Global climate models (GCMs) have had a rough decade. In recent community consensus assessments of aerosol forcing and climate sensitivity, little weight was given to global models. This is understandable considering the justified doubts in these models' ability to represent the relevant cloud processes, which occur at scales far smaller than the model resolution. But discounting GCMs is a waste of a line of evidence that could be put to better use as a crosscheck on the assumptions underlying the other lines of evidence (process modeling and observations).
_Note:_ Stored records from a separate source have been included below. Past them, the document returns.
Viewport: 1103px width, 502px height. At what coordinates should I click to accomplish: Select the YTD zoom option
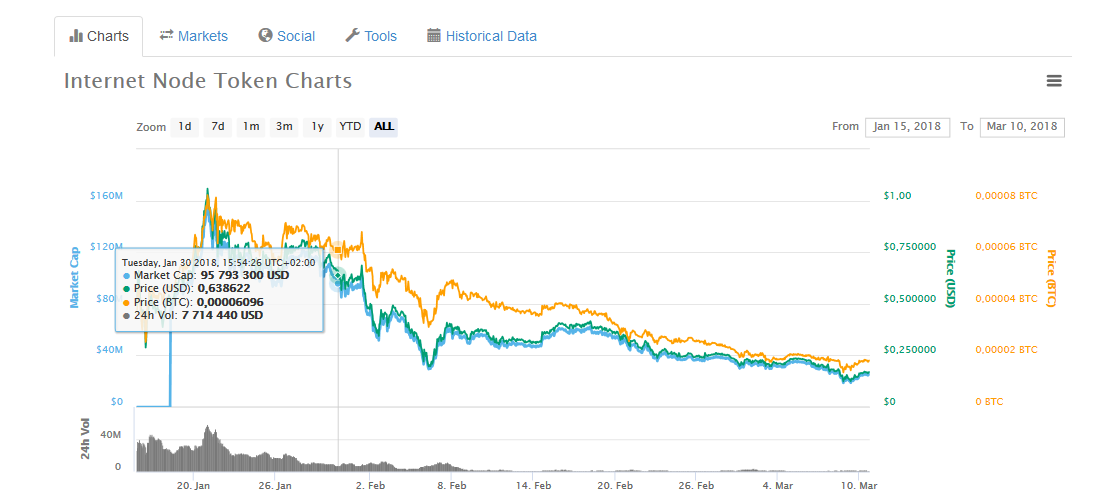[350, 126]
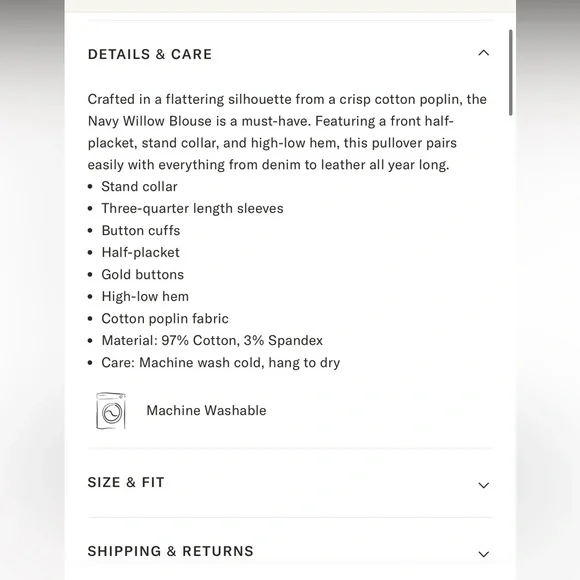This screenshot has height=580, width=580.
Task: Click the 'Stand collar' bullet item
Action: coord(139,186)
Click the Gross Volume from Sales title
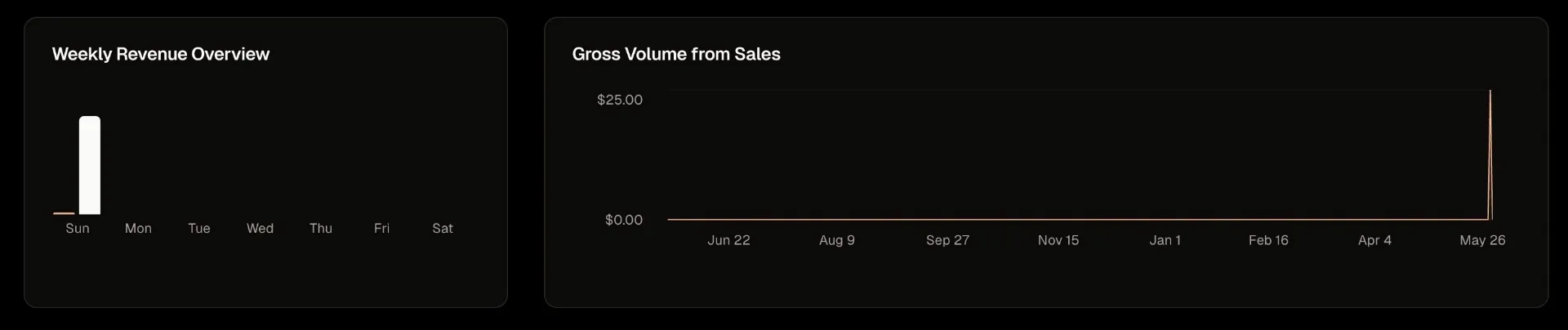1568x330 pixels. [676, 54]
What would a world look like where global models contributed to physical understanding on an even footing with process modeling and observations? I will present an example from aerosol–cloud interactions. Cloud-top entrainment of warm, dry air into stratocumulus clouds increases as aerosol concentration increases. Climatically, this reduces cloud water enough under present-day (PD) compared to preindustrial (PI) aerosol conditions to cancel and probably overcome the effect of precipitation suppression by aerosol. The characteristic scales of cloud-top turbulence are O(1 m), so even large eddy simulations struggle to resolve entrainment; in global models, it will be impossible to resolve for the foreseeable future. Thus, a commonly held belief is that global models give an intrinsically biased answer for global aerosol forcing. To my great surprise, however, some global models are actually perfectly capable of reproducing the present-day satellite correlations that underpin our expectations of reduced cloud water. Nevertheless, their estimate of PD compared to PI is still one of cloud water increase due to anthropogenic aerosols. To conclude the presentation, I will try to get the different lines of evidence to engage in Hegelian dialectic to disentangle what this means for climate projections.
Johannes Muelmenstaedt's main research interest is the behavior of clouds in the multiscale climate system, one of the main uncertainties in our understanding of the climate system's response to human climate perturbations. In his current projects, Johannes aims to use observations of process variables, rather than state variables, to evaluate and eventually improve general-circulation and cloud-resolving global climate models. He is also interested in brute-forcing multiscale classical physics problems with quantum computers. Before moving to atmospheric science, Johannes received a PhD and MA in particle physics from the University of California, Berkeley, and a BS in physics from MIT.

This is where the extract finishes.